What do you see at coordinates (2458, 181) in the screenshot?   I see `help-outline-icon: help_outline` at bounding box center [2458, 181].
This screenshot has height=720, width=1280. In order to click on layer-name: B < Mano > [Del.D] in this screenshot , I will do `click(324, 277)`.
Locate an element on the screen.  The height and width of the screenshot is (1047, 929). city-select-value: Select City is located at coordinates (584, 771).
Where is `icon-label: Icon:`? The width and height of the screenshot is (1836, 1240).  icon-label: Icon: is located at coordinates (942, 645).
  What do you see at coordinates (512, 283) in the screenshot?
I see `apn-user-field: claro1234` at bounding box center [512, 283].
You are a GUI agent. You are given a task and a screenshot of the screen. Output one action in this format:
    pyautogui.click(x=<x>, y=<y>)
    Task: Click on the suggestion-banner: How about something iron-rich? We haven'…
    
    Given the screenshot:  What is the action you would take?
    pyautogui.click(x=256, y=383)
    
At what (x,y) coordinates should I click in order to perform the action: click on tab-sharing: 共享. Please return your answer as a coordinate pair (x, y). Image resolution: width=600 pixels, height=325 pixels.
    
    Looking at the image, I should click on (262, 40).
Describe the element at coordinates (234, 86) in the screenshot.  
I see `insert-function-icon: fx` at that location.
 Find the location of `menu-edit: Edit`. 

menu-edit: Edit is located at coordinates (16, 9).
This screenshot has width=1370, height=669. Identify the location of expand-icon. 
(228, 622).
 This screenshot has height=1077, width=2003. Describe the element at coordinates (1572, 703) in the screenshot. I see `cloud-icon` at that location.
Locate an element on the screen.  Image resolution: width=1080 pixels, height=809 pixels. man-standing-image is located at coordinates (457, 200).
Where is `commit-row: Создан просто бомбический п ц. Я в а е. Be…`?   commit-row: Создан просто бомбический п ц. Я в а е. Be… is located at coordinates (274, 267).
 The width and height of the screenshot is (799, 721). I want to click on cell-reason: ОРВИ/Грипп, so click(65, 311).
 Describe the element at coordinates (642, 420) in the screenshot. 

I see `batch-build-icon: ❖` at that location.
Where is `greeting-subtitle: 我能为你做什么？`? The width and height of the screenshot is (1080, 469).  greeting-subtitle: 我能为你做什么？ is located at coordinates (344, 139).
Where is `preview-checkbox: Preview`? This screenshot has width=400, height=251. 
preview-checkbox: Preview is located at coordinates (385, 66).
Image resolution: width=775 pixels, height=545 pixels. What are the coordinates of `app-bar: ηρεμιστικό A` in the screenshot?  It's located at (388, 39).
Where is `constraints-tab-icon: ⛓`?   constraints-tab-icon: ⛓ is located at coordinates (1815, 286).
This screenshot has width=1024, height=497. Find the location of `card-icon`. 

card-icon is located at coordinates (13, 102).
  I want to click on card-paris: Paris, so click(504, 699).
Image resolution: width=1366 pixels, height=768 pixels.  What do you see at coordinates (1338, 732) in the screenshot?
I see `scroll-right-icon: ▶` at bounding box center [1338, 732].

▶ **EXERCISE DETAILS**:
Put the entries between the line holding "This screenshot has height=720, width=1280." and the line holding "menu-edit: Edit is", inclusive, into a numbered list, leaving out blank lines.

▶ **SOLUTION FOR THIS EXERCISE**:
1. This screenshot has height=720, width=1280. In order to click on layer-name: B < Mano > [Del.D] in this screenshot , I will do `click(324, 277)`.
2. Locate an element on the screen.  The height and width of the screenshot is (1047, 929). city-select-value: Select City is located at coordinates (584, 771).
3. Where is `icon-label: Icon:`? The width and height of the screenshot is (1836, 1240).  icon-label: Icon: is located at coordinates (942, 645).
4.   What do you see at coordinates (512, 283) in the screenshot?
5. I see `apn-user-field: claro1234` at bounding box center [512, 283].
6. You are a GUI agent. You are given a task and a screenshot of the screen. Output one action in this format:
7.     pyautogui.click(x=<x>, y=<y>)
8.     Task: Click on the suggestion-banner: How about something iron-rich? We haven'…
9.     Given the screenshot:  What is the action you would take?
10.     pyautogui.click(x=256, y=383)
11. At what (x,y) coordinates should I click in order to perform the action: click on tab-sharing: 共享. Please return your answer as a coordinate pair (x, y). Image resolution: width=600 pixels, height=325 pixels.
12.     Looking at the image, I should click on (262, 40).
13. Describe the element at coordinates (234, 86) in the screenshot.  
14. I see `insert-function-icon: fx` at that location.
15.  Find the location of `menu-edit: Edit`. 
16. menu-edit: Edit is located at coordinates (16, 9).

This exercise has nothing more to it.